Recently a reader asked why OpenFeign asynchronous calls always fail and trigger Sentinel degradation, while synchronous calls work fine.
The provided code shows two CompletableFuture tasks invoking feign.remoteCall() asynchronously, which leads to failure because the request context (e.g., JWT token) is lost when the call runs in a different thread.
The root cause is that Feign calls lose the thread‑local request information stored by RequestContextHolder , so the token cannot be forwarded to the remote service.
A common fix is to create a RequestInterceptor that copies the original request headers into the Feign RequestTemplate before the call is executed.
@Component
@Slf4j
public class FeignRequestInterceptor implements RequestInterceptor {
@Override
public void apply(RequestTemplate template) {
HttpServletRequest httpServletRequest = RequestContextUtils.getRequest();
Map<String, String> headers = getHeaders(httpServletRequest);
for (Map.Entry<String, String> entry : headers.entrySet()) {
template.header(entry.getKey(), entry.getValue());
}
}
/**
* 获取原请求头
*/
private Map<String, String> getHeaders(HttpServletRequest request) {
Map<String, String> map = new LinkedHashMap<>();
Enumeration<String> enumeration = request.getHeaderNames();
if (enumeration != null) {
while (enumeration.hasMoreElements()) {
String key = enumeration.nextElement();
String value = request.getHeader(key);
if (StrUtil.equals(OAuthConstant.TOKEN_NAME,key)){
map.put(key, value);
break;
}
}
}
return map;
}
}The interceptor extracts the token (or other needed headers) from the incoming HttpServletRequest and adds them to the Feign request, ensuring the downstream service receives the authentication information.
Because RequestContextHolder stores request data in a ThreadLocal , it is only available to the thread that originally handled the HTTP request.

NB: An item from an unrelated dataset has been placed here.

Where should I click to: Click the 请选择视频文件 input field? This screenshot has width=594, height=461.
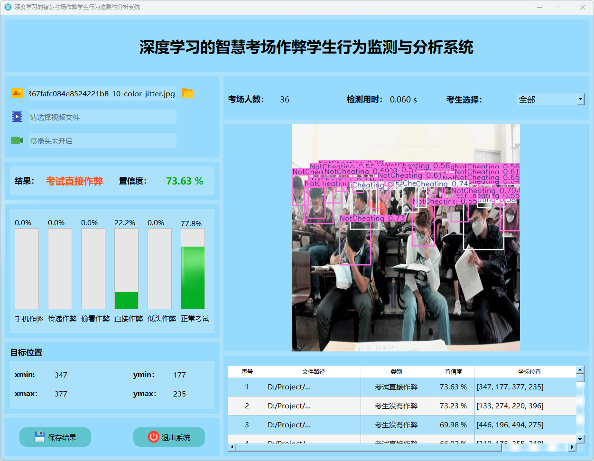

To make asynchronous calls work, capture the parent thread’s RequestAttributes before launching the async task and set them inside each async thread.
//获取主线程的请求信息
RequestAttributes attributes = RequestContextHolder.getRequestAttributes();
CompletableFuture<T> future1 = CompletableFuture.supplyAsync(() -> {
//将主线程的请求信息设置到异步线程中,否则会丢失请求上下文,导致调用失败
RequestContextHolder.setRequestAttributes(attributes);
//openfeign的调用
return feign.remoteCall();
}, executor);
CompletableFuture<T> future2 = CompletableFuture.supplyAsync(() -> {
//将主线程的请求信息设置到异步线程中,否则会丢失请求上下文,导致调用失败
RequestContextHolder.setRequestAttributes(attributes);
//openfeign的调用
return feign.remoteCall();
}, executor);
CompletableFuture.allOf(future1, future2).join();After propagating the request attributes, the OpenFeign asynchronous calls succeed without triggering Sentinel degradation.